Stored dataset rows.
^^^^^^^^^^^^^^^^
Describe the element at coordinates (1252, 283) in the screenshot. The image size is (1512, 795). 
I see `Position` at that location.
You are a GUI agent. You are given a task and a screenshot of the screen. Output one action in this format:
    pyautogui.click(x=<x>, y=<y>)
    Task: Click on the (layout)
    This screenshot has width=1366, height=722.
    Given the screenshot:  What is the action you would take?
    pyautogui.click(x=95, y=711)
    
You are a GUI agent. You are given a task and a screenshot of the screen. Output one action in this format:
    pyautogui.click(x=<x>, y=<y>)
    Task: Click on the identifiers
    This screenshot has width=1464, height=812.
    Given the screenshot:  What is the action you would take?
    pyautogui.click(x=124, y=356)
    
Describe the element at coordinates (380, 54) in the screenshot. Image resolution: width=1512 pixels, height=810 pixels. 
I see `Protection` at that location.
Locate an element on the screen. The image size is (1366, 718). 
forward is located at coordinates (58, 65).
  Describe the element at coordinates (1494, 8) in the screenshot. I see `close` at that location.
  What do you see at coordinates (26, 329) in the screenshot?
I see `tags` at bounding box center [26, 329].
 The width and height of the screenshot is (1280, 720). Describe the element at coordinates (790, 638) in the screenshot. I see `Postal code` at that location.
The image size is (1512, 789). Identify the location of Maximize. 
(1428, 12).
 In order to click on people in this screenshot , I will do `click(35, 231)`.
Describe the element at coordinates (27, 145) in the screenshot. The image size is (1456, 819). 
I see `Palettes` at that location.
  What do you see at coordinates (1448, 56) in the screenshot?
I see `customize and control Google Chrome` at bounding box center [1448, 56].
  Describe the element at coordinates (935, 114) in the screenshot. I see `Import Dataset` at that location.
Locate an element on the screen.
^^^^^^^^^^^^^^^^
EXERCISE INSTRUCTIONS.
Revise the rows above by changing each occurrence of "GUI agent" to "interface agent", and reproduce them in full with everything else left the same.

ANSWER TO THIS TASK.
Describe the element at coordinates (1252, 283) in the screenshot. The image size is (1512, 795). 
I see `Position` at that location.
You are a interface agent. You are given a task and a screenshot of the screen. Output one action in this format:
    pyautogui.click(x=<x>, y=<y>)
    Task: Click on the (layout)
    This screenshot has width=1366, height=722.
    Given the screenshot:  What is the action you would take?
    pyautogui.click(x=95, y=711)
    
You are a interface agent. You are given a task and a screenshot of the screen. Output one action in this format:
    pyautogui.click(x=<x>, y=<y>)
    Task: Click on the identifiers
    This screenshot has width=1464, height=812.
    Given the screenshot:  What is the action you would take?
    pyautogui.click(x=124, y=356)
    
Describe the element at coordinates (380, 54) in the screenshot. Image resolution: width=1512 pixels, height=810 pixels. 
I see `Protection` at that location.
Locate an element on the screen. The image size is (1366, 718). 
forward is located at coordinates (58, 65).
  Describe the element at coordinates (1494, 8) in the screenshot. I see `close` at that location.
  What do you see at coordinates (26, 329) in the screenshot?
I see `tags` at bounding box center [26, 329].
 The width and height of the screenshot is (1280, 720). Describe the element at coordinates (790, 638) in the screenshot. I see `Postal code` at that location.
The image size is (1512, 789). Identify the location of Maximize. 
(1428, 12).
 In order to click on people in this screenshot , I will do `click(35, 231)`.
Describe the element at coordinates (27, 145) in the screenshot. The image size is (1456, 819). 
I see `Palettes` at that location.
  What do you see at coordinates (1448, 56) in the screenshot?
I see `customize and control Google Chrome` at bounding box center [1448, 56].
  Describe the element at coordinates (935, 114) in the screenshot. I see `Import Dataset` at that location.
Locate an element on the screen.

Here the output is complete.